Киприан видит их редко. Лишь утром и после захода солнца, когда по извечной сыновней привычке приходит приветствовать мать и прощаться с нею. Безумная его не узнает, как и прежде, глядит сквозь него, мимо. Безостановочно теребит пальцами полы туники. Гудит, кряхтит, мычит что-то понятное только ей самой. А теперь еще и смердит. Сколько ни мыла ее Ануш и со скипидаром, и с лавандовым маслом, и с мылом оливковым, запах невыносимый исчезает всего на несколько часов. И появляется вновь. Сладкий запах гибнущей человеческой плоти. Киприан бы мог превратить мать в сладкоголосую птицу. Или в юную оливу, что проживет не одну сотню лет. Однако рассудка ее вернуть не мог. А это означает, что выродится олива. И птица в безумии ринется к солнцу.

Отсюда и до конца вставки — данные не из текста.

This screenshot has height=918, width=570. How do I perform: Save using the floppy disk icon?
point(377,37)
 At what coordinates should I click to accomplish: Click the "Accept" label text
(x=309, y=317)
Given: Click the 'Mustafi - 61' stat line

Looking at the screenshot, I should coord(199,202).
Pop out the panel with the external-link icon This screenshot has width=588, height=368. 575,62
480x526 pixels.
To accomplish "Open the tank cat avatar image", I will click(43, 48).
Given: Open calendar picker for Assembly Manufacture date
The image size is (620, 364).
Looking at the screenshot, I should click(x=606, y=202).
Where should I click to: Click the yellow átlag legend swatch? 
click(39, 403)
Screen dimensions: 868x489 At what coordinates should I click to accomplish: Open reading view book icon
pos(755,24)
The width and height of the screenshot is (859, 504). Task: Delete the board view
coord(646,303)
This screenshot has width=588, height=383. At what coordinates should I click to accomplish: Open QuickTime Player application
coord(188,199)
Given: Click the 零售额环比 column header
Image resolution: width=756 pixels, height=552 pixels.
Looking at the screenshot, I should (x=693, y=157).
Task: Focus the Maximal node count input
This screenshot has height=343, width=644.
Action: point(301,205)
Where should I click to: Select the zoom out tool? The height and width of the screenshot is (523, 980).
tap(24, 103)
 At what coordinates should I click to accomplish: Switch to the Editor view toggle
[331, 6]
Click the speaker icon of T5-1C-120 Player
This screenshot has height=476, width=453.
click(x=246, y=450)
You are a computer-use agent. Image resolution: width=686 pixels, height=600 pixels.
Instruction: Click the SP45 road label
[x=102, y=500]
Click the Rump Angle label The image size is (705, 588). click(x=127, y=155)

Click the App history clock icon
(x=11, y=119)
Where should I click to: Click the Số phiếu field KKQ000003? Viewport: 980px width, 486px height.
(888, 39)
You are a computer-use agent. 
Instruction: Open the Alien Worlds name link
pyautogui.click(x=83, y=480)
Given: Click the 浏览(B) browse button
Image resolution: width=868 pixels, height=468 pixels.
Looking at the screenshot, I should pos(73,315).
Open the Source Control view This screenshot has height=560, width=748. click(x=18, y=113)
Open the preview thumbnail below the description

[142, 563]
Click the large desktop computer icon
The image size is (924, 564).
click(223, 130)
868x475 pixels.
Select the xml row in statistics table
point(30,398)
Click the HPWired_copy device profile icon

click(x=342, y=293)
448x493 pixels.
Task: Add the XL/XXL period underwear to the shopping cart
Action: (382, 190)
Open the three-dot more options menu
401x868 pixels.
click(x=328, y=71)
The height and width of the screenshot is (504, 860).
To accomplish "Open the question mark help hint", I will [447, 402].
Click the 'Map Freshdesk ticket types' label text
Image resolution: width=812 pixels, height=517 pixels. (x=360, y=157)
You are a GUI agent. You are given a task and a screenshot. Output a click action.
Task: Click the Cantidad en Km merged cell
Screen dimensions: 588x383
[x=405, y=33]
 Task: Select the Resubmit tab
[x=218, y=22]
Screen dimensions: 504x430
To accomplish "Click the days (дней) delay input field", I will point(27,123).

Целыми днями скрывался теперь Киприан в отцовском таблинуме
[84]. Здесь и спал, укрываясь верблюжьим одеялом, на скрипучем ложе из фисташкового дерева. Он перечитывал Платона и стоиков, среди которых особенно выделял Хрисиппа и Панетия Родосского с его замечательным трактатом Περὶ τοῦ καθήκοντος
[85], наполнившим в свое время живительными соками платонизма школьную реформу империи. Восхитился и неведомым ему прежде учением Филона Александрийского об аллегориях и экзегетике, благодаря которым Септуагинту можно расценивать как источник не только философской, но прежде всего религиозной и Божественной истины. Одну фразу из его трактата Περὶ ἀρετῶνπρῶτον, ὅ ἐστιτῆς πρεσβείας πρὸς Γάϊον
[86] он даже выписал на отдельный пергамент, вновь и вновь перечитывая и удивляясь проницательности этого иудея: λέγεται μὴ μόνον ἰατρὸς ἀλλὰ καὶ μάντις ἀγαθὸς Ἀπόλλων εἶναι, χρησμοῖς προλέγων τὰ μέλλοντα πρὸς ὠφέλειαν ἀνθρώπων, ἵνα μή τις ἐπισκιασθεὶς αὐτῶν περὶ τὸ ἄδηλον ἀπροοράτως καθάπερ τυφλὸς τοῖς ἀβουλήτοις ὡς λυσιτελεστάτοις ἐπιτρέχων ἐπεμπίπτῃ, προμαθὼν δὲ τὸ μέλλον ὡς ἤδη παρὸν καὶ βλέπων αὐτὸ τῇ διανοίᾳ οὐχ ἧττον ἢ τὰ ἐν χερσὶν ὀφθαλμοῖς σώματος φυλάττηται, προνοούμενος τοῦ μηδὲν ἀνήκεστον παθεῖν. ἆρα ἄξιον τούτοις ἀντιθεῖναι τὰ παλίμφημα Γαΐου λόγια, δι’ ὧν πενίαι καὶ ἀτιμίαι καὶ φυγαὶ καὶ θάνατοι προεμηνύοντο τοῖς πανταχοῦ τῶν ἐν τέλει καὶ δυνατῶν; τίς οὖν κοινωνία πρὸς Ἀπόλλωνα τῷ μηδὲν οἰκεῖον ἢ συγγενὲς ἐπιτετηδευκότι; πεπαύσθω καὶ ὁ ψευδώνυμος Παιὰν τὸν ἀληθῆ Παιᾶνα μιμούμενος· οὐ γὰρ ὥσπερ τὸ νόμισμα παράκομμα καὶ θεοῦ μορφὴ γίνεται
[87].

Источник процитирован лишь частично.